Rising wealth in emerging markets is making the companies listed on their stock markets increasingly attractive. Growing disposable incomes from a middle class that adds millions to its ranks every year means higher profits and better returns for investors.

However, buying and selling stocks in emerging markets can incur high trading costs. When these are deducted from gross returns, profits made on equity markets are reduced. It can also be difficult to buy and sell shares in the first place due to relatively lower numbers of investors in emerging markets than the developed world, which makes many equities illiquid.

To counteract the problem and make trading emerging market equity stocks both more affordable and accessible to investors, Robeco has developed a model that estimates stock-specific trading costs.

“Trading costs are disproportionately high in emerging markets,” says Wilma de Groot, portfolio manager for quantitative emerging markets equity for the past year and a quant researcher at Robeco since 2001.

Thought leadership for peers

De Groot’s research has been blended with that of her quant colleague Weili Zhou, who developed the trading costs model, and Joop Huij, who is also a quant researcher. The three authored a 2011 report, ‘Another Look at Trading Costs and Short-Term Reversal Profits’, which has formed significant thought leadership for the asset management industry.
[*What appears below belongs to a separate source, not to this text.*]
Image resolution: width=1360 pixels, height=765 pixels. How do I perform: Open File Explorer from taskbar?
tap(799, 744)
“Our quant products have a relatively low turnover, so we are already cost-aware, but trading costs will become more important as the funds grow,” she says. “We developed a proprietary trading costs model, for our own Robeco trades, so these costs are visible in our tools when we do a trade.”

These cost estimates are reliable predictions for the actual costs that would be incurred when the trade is executed. “The next step is the integration of this trading costs model into our investment process and we have several ideas,” De Groot says.
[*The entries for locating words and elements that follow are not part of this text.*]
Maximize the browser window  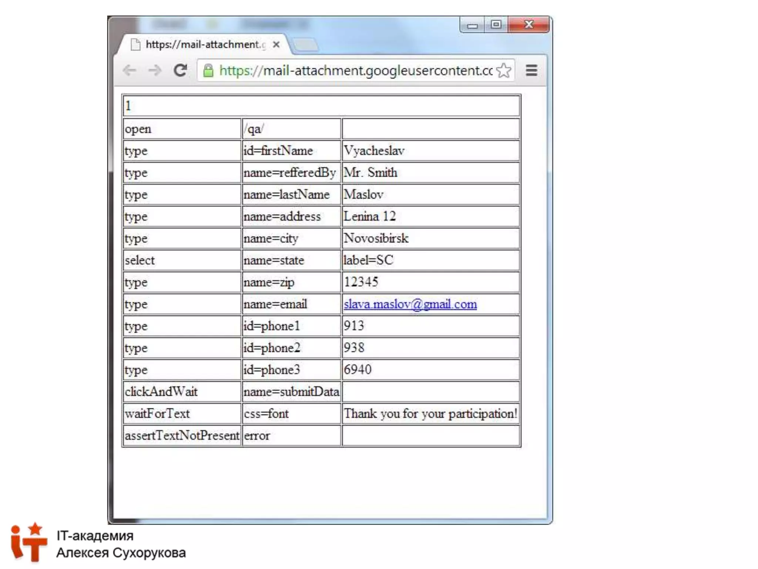(x=496, y=24)
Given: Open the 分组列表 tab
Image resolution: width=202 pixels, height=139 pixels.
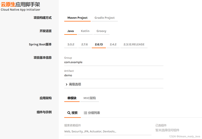Looking at the screenshot, I should (x=92, y=113).
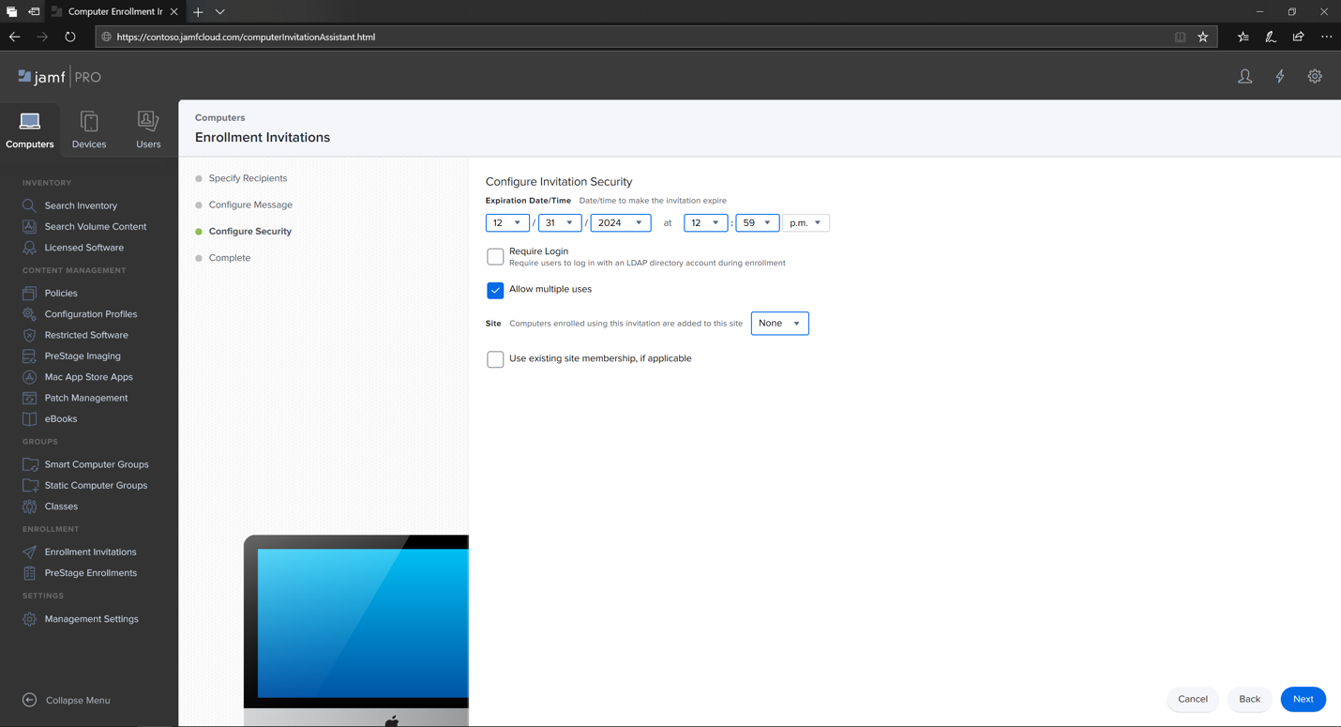
Task: Click the lightning bolt notifications icon
Action: click(x=1280, y=77)
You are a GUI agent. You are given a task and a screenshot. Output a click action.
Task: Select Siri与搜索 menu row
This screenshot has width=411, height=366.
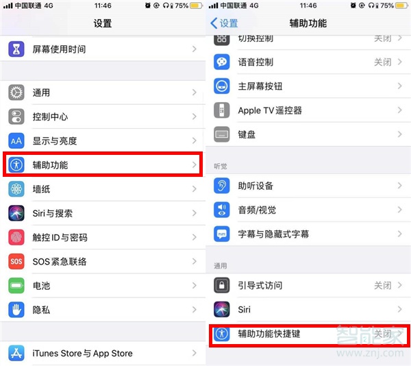pos(103,213)
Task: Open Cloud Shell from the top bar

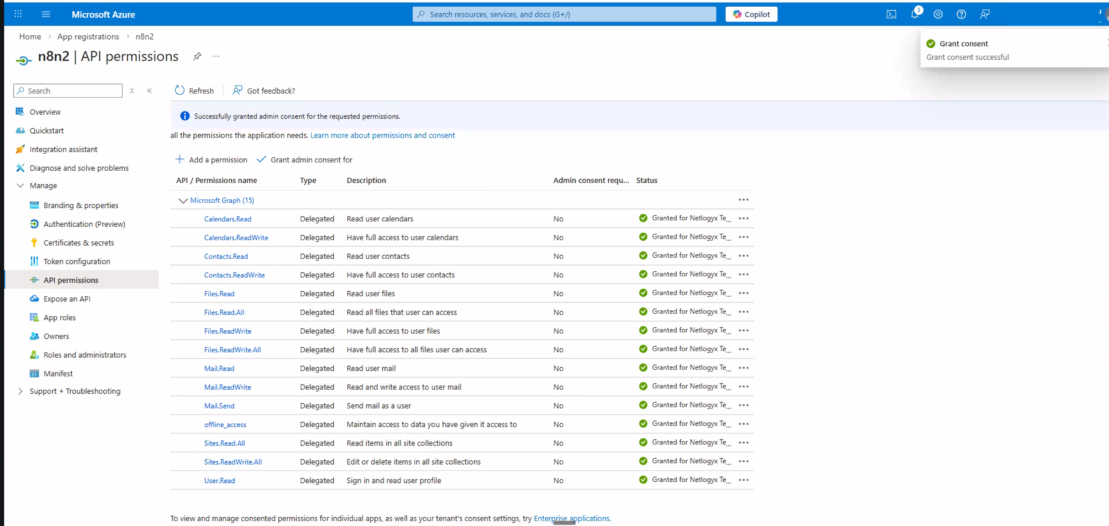Action: [892, 14]
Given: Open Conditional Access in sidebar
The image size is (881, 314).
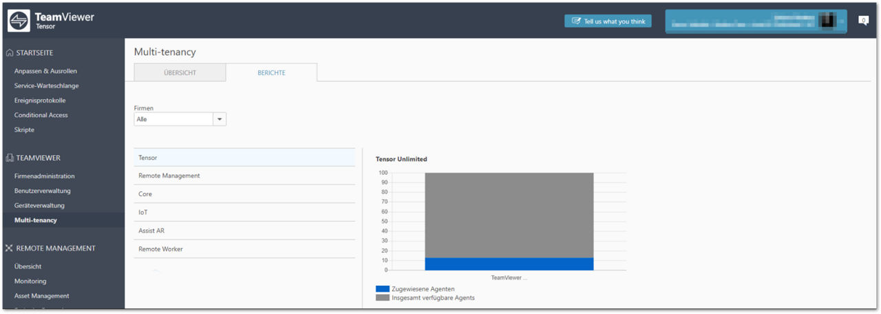Looking at the screenshot, I should click(x=41, y=115).
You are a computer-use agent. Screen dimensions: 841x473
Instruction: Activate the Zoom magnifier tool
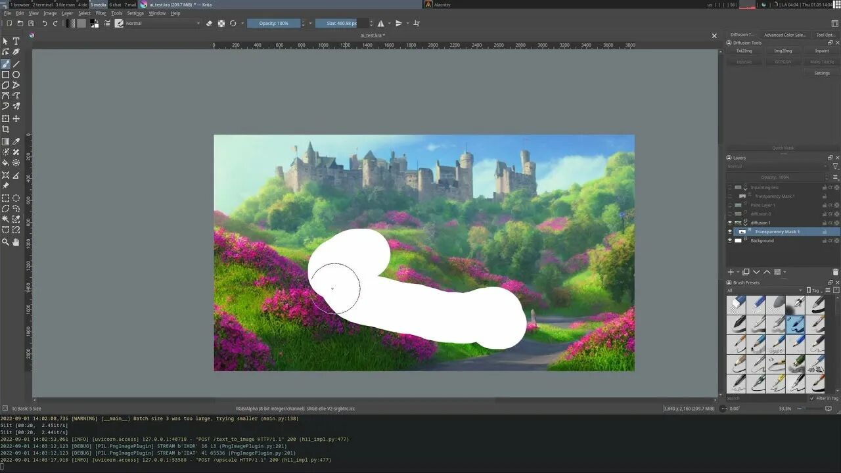5,242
“The first is that we want to use it to determine our active positions, so if a stock is very attractive, but has very high trading costs, then we will not take our full overweight position.

“The second is to make a connection between the expected alpha of a stock, and the trading cost of acquiring it. Although a stock might be expensive to trade, if it has an attractive alpha, it might still be worthwhile buying that stock.”

Market impacts important

Direct trading costs are fairly straightforward to quantify, but a bigger problem is the impact that a sizeable trade in the shares of an illiquid stock can have on the overall market. If an investor buys or sells a large tranche in one hit, the act of trading can itself move the share price upwards of downwards.

“Trading costs consist of multiple components: there are the fixed trading costs such as commissions and fees, and taxes, which can also be relatively high in emerging markets,” she says.

“But then we have market impact, because the trading volumes are much lower in emerging markets than in developed markets. And we continuously look at how we can further refine our market impact estimates. This is something on our research agenda.”

Relationship with anomalies

New research by the quant team includes a large-scale investigation into the relationship between investment anomalies and trading costs. These include market phenomena such as the momentum effect which has been proven to show that stocks which demonstrate high momentum outperform those with low momentum, contrary to standard investment theory.

“There is a stream of academic literature that argues that profits of well-known anomalies disappear once correcting for trading costs,” De Groot says. “We observed that the strategies used in these articles are, however, very simplistic and include many small- and micro-stocks which are very expensive to trade”.

Indeed, research by De Groot, Zhou and Huij shows that by implementing investment strategies using smart trade rules is a better option. It results in much lower turnover compared to naïve trading algorithms without the loss of gross performance, thus increasing net profits.